Exercise: Repeat the lines below exactly as written, please, from the line with "For every named" to the line with "https://www.livingstream.com/en/ (1076, 1027)", both lines included, and no others.
---------- Data provided
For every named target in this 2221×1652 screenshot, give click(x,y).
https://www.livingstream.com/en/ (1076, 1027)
--------------------
---------- Data provided
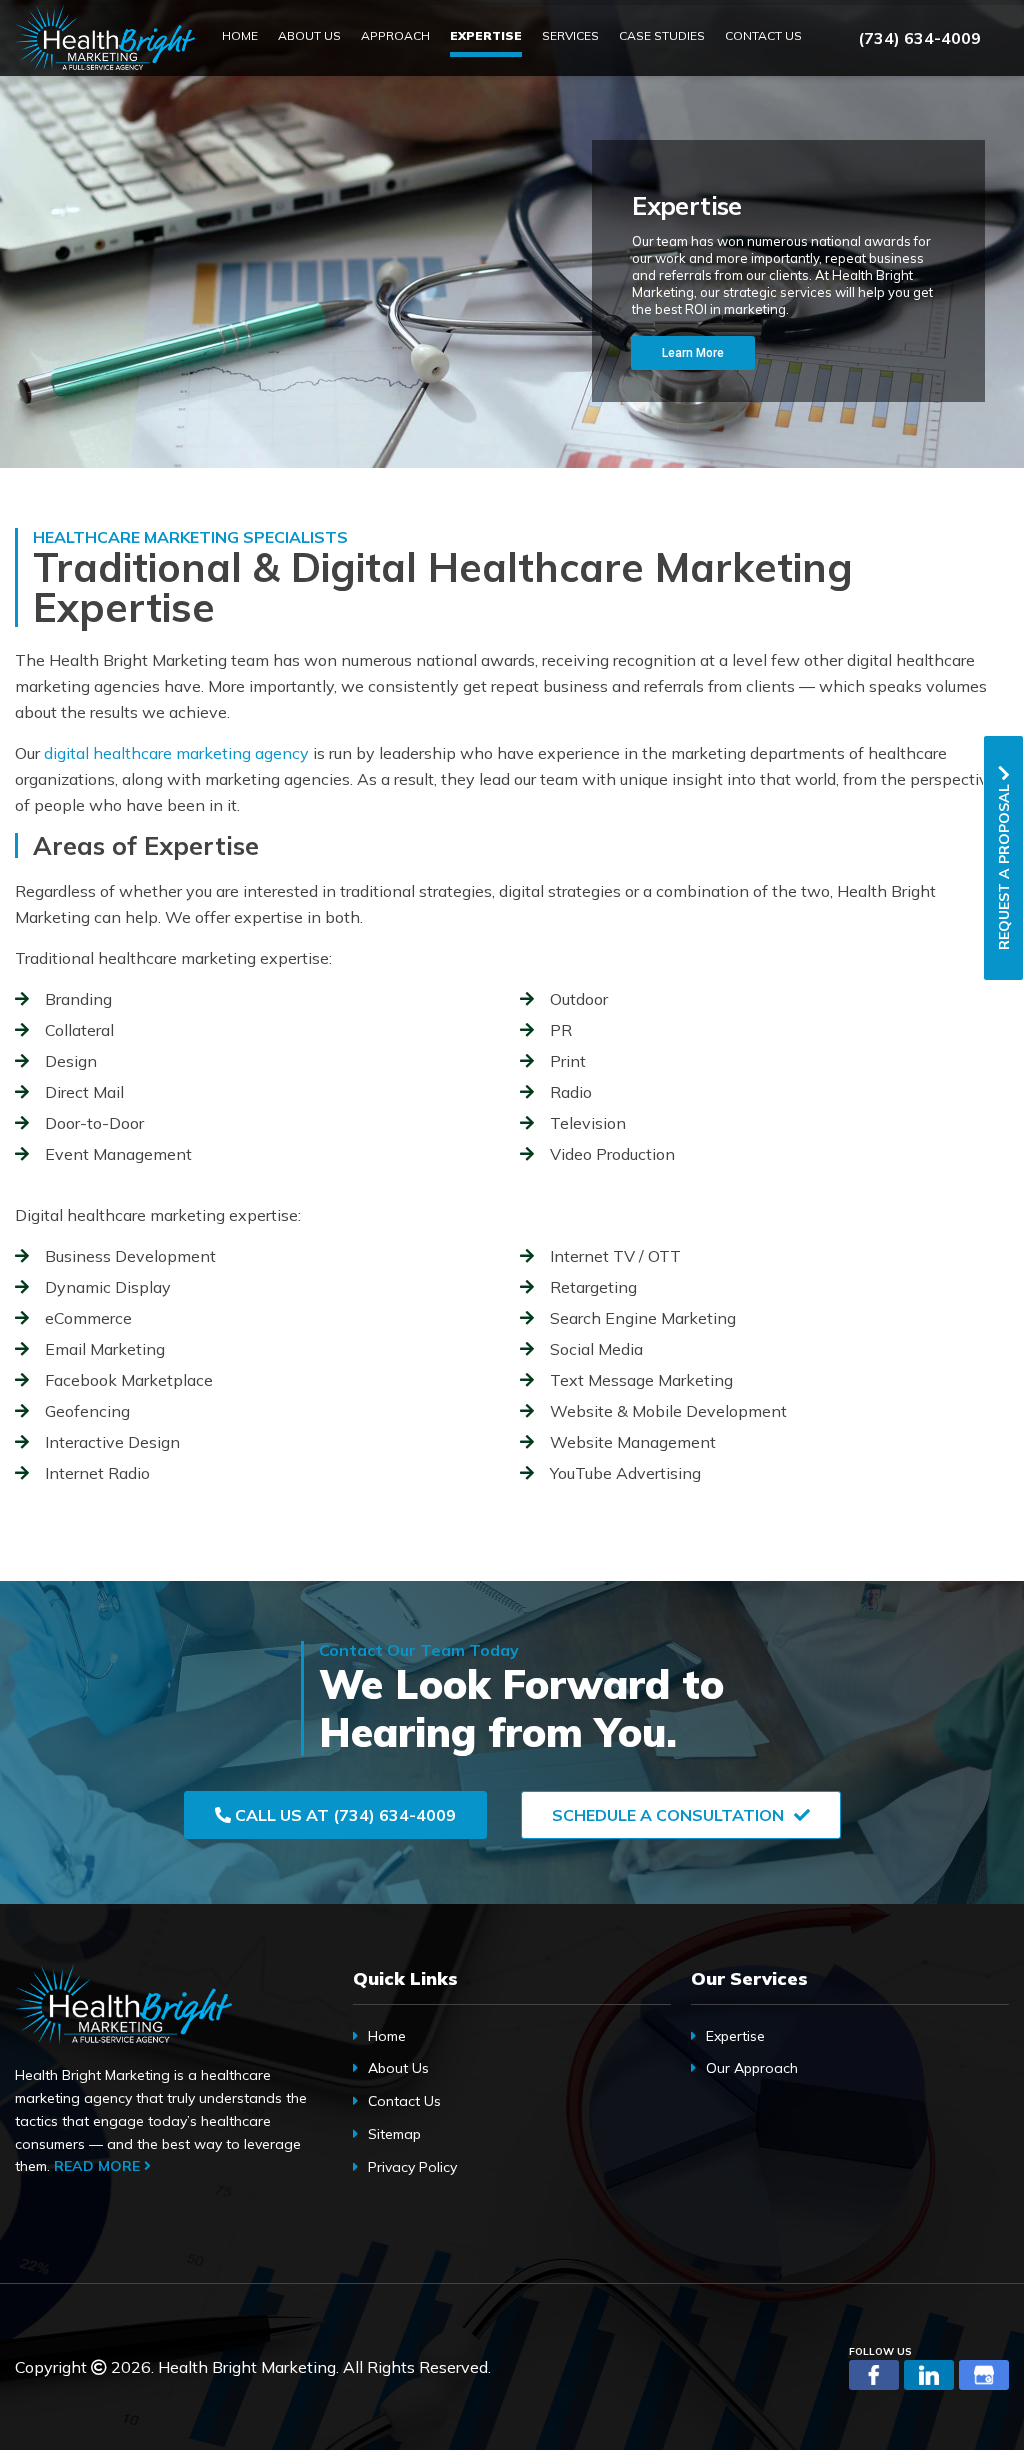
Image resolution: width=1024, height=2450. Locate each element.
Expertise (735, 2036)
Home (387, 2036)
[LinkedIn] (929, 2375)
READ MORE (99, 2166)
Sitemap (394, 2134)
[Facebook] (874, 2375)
--------------------
Response to the exercise:
For every named target in this 2221×1652 screenshot, give click(x,y).
https://www.livingstream.com/en/ (1076, 1027)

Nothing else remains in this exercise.